Dans le cadre de l’école de formation, Dianne a animé un atelier sur le mouvement écologiste aux USA sous la présidence Trump. Marijke faisait partie des intervenantEs du forum sur les utopies (« A quoi une société post-énergies fossiles et post-capitaliste pourrait-elle ressembler ») avec plus de 170 participantEs. Le lendemain, ses contributions à l’atelier sur l’écosocialisme ont été bien appréciées. De 40 à 60 personnes participaient aux ateliers. Deux camarades de Kassel ont organisé en qualité de représentantEs du groupe d’initiative OKG (Organisieren– Kämpfen–Gewinnen [7]), un cours de quatre jours avec 20 participantEs. Dans un autre atelier, Klaus Engert a fait un exposé sur « Temps, accélération, changement climatique, et décélération » (« pourquoi nous devons nous hâter de ralentir »).
Le secrétaire du syndicat Ver.di en charge des salariéEs des centrales de RWE du secteur « distribution et retraitement des déchets » s’est vu interdire par sa hiérarchie la participation à un atelier du camp.De ce fait c’est un de nos camarades qui, pour l’atelier des « syndicalistes pour la préservation du climat », a présenté l’étude de Ver.di sur « une sortie de l’industrie du charbon socialement soutenable ». Cette étude avait été commandée suite au vote d’une résolution en mars 2016 pour l’arrêt le plus rapide possible de la production d’électricité à partir du charbon.
Quelques-unEs d’entre nous ont participé aux actions de « Ende Gelände », occupé la voie ferrée ou encore organisé un piquet.

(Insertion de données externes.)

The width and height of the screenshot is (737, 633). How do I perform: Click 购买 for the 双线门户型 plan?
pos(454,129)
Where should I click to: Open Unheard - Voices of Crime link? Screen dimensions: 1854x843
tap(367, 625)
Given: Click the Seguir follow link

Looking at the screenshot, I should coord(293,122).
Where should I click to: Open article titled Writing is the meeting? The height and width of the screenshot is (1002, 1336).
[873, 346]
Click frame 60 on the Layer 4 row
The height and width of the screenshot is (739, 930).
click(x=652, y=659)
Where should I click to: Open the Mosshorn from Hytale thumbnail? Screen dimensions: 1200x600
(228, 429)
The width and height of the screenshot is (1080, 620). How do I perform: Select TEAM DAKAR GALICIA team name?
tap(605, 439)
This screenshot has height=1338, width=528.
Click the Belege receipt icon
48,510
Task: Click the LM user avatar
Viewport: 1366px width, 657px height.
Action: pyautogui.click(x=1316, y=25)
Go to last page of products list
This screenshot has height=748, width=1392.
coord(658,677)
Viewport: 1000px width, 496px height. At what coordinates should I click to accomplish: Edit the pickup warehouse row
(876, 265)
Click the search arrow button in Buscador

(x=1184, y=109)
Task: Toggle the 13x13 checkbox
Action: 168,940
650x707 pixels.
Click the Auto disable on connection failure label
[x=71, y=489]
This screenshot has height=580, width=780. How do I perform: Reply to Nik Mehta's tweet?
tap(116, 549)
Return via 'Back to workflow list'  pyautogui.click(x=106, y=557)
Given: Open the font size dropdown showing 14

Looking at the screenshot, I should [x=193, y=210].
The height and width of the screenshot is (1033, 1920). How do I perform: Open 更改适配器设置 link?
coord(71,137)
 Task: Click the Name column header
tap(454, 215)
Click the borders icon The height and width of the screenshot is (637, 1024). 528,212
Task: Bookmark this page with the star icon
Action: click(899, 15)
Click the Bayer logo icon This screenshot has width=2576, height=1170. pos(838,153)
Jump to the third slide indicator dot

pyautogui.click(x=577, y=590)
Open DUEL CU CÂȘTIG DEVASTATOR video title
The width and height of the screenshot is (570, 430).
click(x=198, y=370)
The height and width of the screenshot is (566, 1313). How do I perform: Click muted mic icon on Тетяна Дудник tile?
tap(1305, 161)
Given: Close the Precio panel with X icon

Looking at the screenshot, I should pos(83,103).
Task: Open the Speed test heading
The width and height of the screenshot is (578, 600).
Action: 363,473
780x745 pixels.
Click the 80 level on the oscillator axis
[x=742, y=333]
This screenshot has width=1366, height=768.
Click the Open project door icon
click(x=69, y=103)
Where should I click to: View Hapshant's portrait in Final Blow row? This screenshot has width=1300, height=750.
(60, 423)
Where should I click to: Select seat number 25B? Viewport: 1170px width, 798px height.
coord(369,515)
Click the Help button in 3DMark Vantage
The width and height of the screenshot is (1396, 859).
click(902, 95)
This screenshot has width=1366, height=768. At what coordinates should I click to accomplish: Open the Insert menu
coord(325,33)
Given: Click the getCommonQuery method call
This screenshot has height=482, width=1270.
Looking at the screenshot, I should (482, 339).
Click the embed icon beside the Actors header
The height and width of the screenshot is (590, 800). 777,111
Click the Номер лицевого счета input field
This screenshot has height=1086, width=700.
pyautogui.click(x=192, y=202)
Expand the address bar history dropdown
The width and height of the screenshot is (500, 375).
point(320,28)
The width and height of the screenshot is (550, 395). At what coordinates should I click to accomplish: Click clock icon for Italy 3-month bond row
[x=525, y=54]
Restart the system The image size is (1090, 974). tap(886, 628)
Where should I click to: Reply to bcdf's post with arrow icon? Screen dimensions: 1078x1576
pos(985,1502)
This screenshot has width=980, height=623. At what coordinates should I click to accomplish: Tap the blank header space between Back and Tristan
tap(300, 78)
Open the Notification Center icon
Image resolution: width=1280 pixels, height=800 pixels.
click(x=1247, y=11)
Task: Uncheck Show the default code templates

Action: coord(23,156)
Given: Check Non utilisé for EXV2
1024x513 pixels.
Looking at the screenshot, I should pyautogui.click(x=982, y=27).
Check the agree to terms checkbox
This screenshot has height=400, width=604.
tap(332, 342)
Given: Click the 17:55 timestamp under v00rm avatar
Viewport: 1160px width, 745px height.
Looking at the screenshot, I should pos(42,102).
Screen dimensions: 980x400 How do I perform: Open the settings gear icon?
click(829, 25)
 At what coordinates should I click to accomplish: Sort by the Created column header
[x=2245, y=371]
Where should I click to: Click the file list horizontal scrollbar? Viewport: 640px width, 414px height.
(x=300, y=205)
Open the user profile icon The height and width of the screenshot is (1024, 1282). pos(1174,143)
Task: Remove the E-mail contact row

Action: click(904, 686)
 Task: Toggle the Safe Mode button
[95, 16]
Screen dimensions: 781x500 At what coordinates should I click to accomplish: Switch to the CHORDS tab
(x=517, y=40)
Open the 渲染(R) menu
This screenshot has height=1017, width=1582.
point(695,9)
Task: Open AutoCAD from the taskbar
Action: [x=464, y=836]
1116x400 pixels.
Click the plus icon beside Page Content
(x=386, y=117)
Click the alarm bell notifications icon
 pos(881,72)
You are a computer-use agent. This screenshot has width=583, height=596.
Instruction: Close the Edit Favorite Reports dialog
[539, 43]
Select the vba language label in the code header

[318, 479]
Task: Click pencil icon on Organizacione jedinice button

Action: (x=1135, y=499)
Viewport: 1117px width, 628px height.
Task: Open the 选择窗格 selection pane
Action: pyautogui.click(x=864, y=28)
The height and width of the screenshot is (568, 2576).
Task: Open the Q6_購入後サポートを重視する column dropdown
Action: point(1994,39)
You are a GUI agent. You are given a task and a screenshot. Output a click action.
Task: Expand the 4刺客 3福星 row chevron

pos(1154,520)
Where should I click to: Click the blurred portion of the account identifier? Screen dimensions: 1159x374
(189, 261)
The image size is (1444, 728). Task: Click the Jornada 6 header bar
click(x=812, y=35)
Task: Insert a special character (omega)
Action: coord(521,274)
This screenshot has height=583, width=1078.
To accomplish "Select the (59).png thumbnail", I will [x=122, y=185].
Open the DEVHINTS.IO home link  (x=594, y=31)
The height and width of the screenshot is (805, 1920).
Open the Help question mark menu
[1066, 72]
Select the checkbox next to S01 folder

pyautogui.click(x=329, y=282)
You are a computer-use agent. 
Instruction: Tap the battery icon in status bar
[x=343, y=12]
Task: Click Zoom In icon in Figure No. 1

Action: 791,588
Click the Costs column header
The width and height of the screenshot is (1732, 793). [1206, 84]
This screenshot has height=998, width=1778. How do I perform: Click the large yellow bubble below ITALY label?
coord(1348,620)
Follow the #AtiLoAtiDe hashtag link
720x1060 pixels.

Le samedi de nombreux membres de l’ISO ont pris part à la chaîne humaine « ligne rouge » en forêt de Hambach.
Lors des prochaines réunions de notre commission « écosocialisme » et de sa coordination/direction nationale, , l’ISO décidera des formes de sa participation aux actions prévues pour la COP23 [8], de ce qu’il est possible de mettre sur pied en matière de critique de la « société de la bagnole », alors que le « Dieselgate » a jeté le discrédit sur l’industrie automobile et l’organisation des transports axée sur les véhicules individuels à un point jamais atteint en Allemagne, et de quelle façon il exst possible de donner à l’écosocialisme encore plus de poids au sein de notre organisation.